EXERCISE MATERIALS:

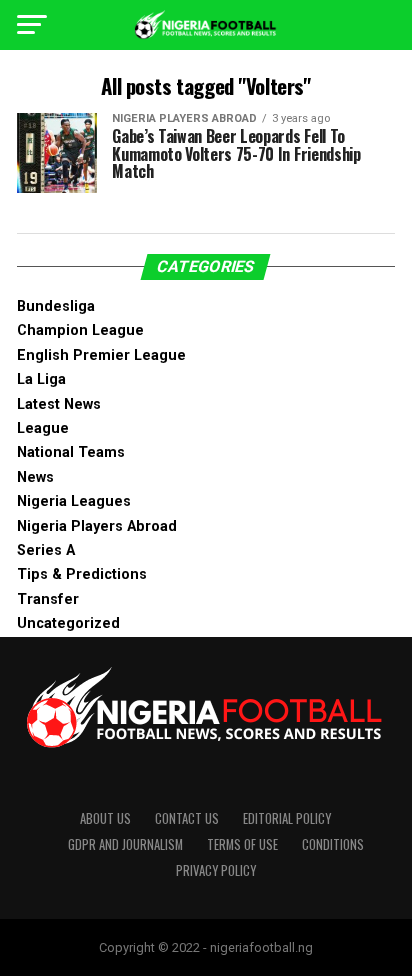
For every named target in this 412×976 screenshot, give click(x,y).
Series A (46, 550)
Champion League (80, 330)
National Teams (71, 452)
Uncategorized (68, 623)
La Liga (41, 379)
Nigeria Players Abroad (97, 526)
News (35, 477)
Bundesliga (56, 306)
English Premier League (101, 355)
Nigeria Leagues (74, 501)
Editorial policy (287, 818)
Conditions (333, 844)
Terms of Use (242, 844)
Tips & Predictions (82, 574)
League (43, 428)
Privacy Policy (216, 870)
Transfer (48, 599)
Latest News (59, 404)
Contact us (187, 818)
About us (105, 818)
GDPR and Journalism (125, 844)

EXERCISE BRIEF: Within the records, filter for lines that contain the word "Nigeria" and show each one.

RESPONSE:
Nigeria Players Abroad (97, 526)
Nigeria Leagues (74, 501)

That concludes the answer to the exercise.